You should see the metadata note near the top, even though the query does not say "metadata" directly.

That is the core trick: the query and the notes are both mapped into the same embedding space, then Postgres sorts by vector distance.

Add Metadata Filters

Most useful vector search is not pure vector search. It is vector search inside a narrower slice of data.

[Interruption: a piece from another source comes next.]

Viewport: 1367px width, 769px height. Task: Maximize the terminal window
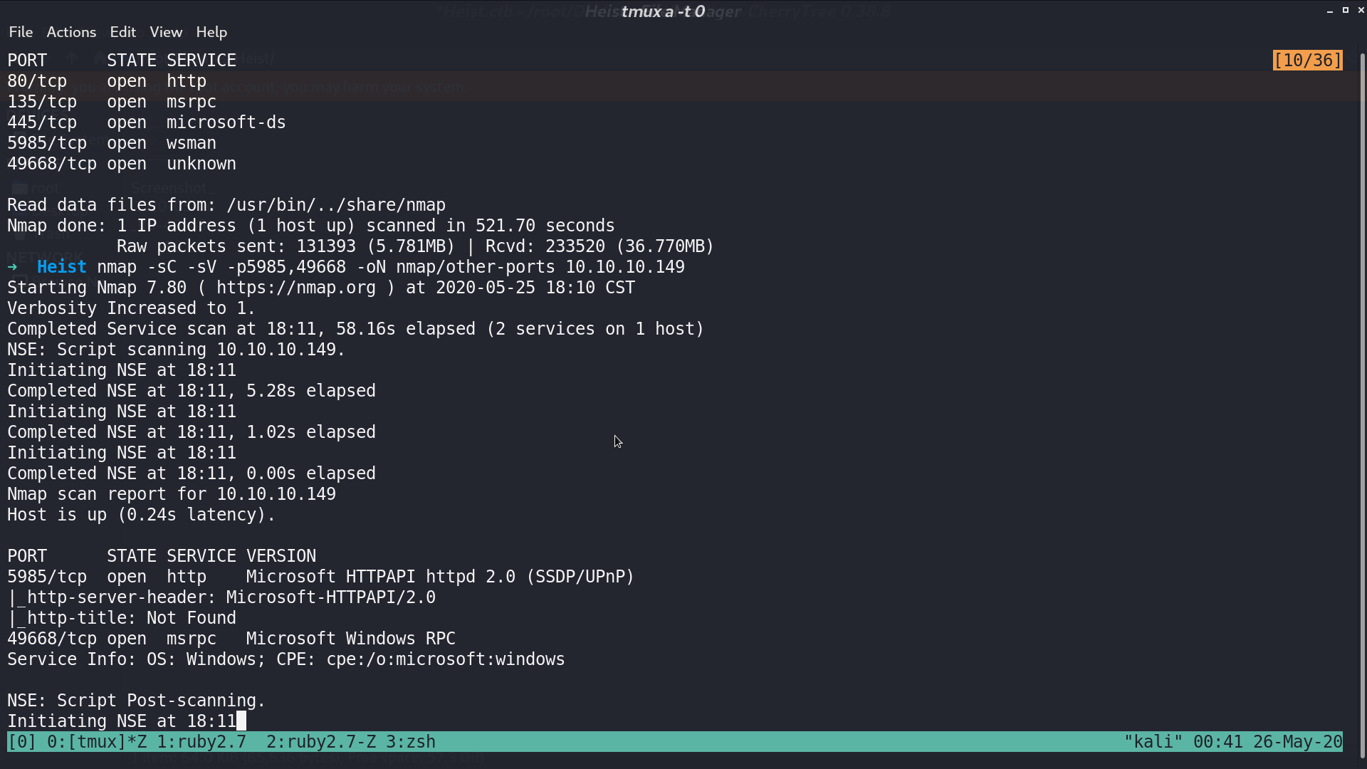(1346, 10)
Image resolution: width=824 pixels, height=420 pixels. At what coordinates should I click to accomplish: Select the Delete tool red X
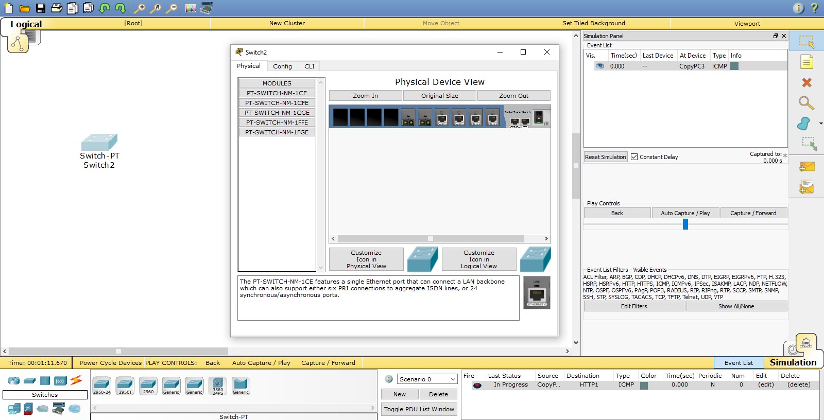coord(806,82)
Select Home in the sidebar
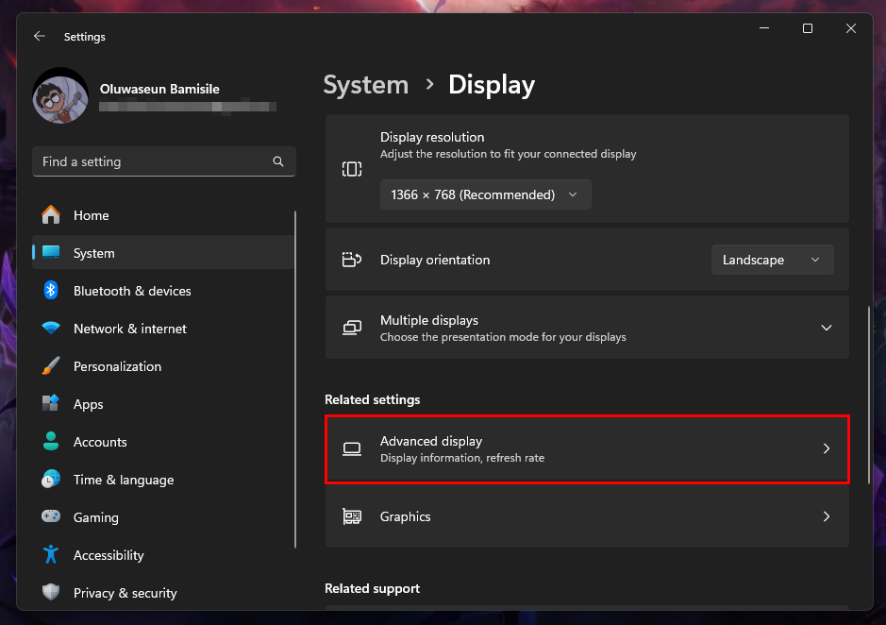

For example, add a topic column:

alter table notes add column if not exists topic text;

Then your search can combine semantic similarity with normal SQL filters:

select source, content
from notes
where topic = 'retrieval'
order by embedding <=> $1::vector
limit 3;

This is why pgvector is such a friendly first vector database. You do not leave SQL behind. You add vector search to data modeling habits you already understand.

What This Teaches

This tiny tool gives you the mental model for larger systems:

  • Embeddings are data: Store them next to the text and metadata they represent.
  • Vector search is ranking: The database returns nearest rows, not guaranteed truth.
  • Filters matter: Permissions, tenants, freshness, and document type usually belong in SQL.
  • Indexes are workload choices: HNSW helps larger collections, but exact search is fine for small local experiments.
  • Evaluation is the real product work: If the top results are not useful, tune chunking, metadata, prompts, or the corpus before blaming the database.

Where to Take It Next

Once the local version works, the natural upgrades are straightforward:

  1. Split long documents into chunks and store document_id, chunk_index, and heading.
  2. Add metadata filters for tenant, role, source, and freshness.
  3. Store the original document separately from chunks.
  4. Add a small API route around search.
  5. Measure retrieval quality with a handful of real questions and expected sources.

That is the practical shape of befriending vector databases: start with one table, one embedding column, and one query you can explain without hand-waving.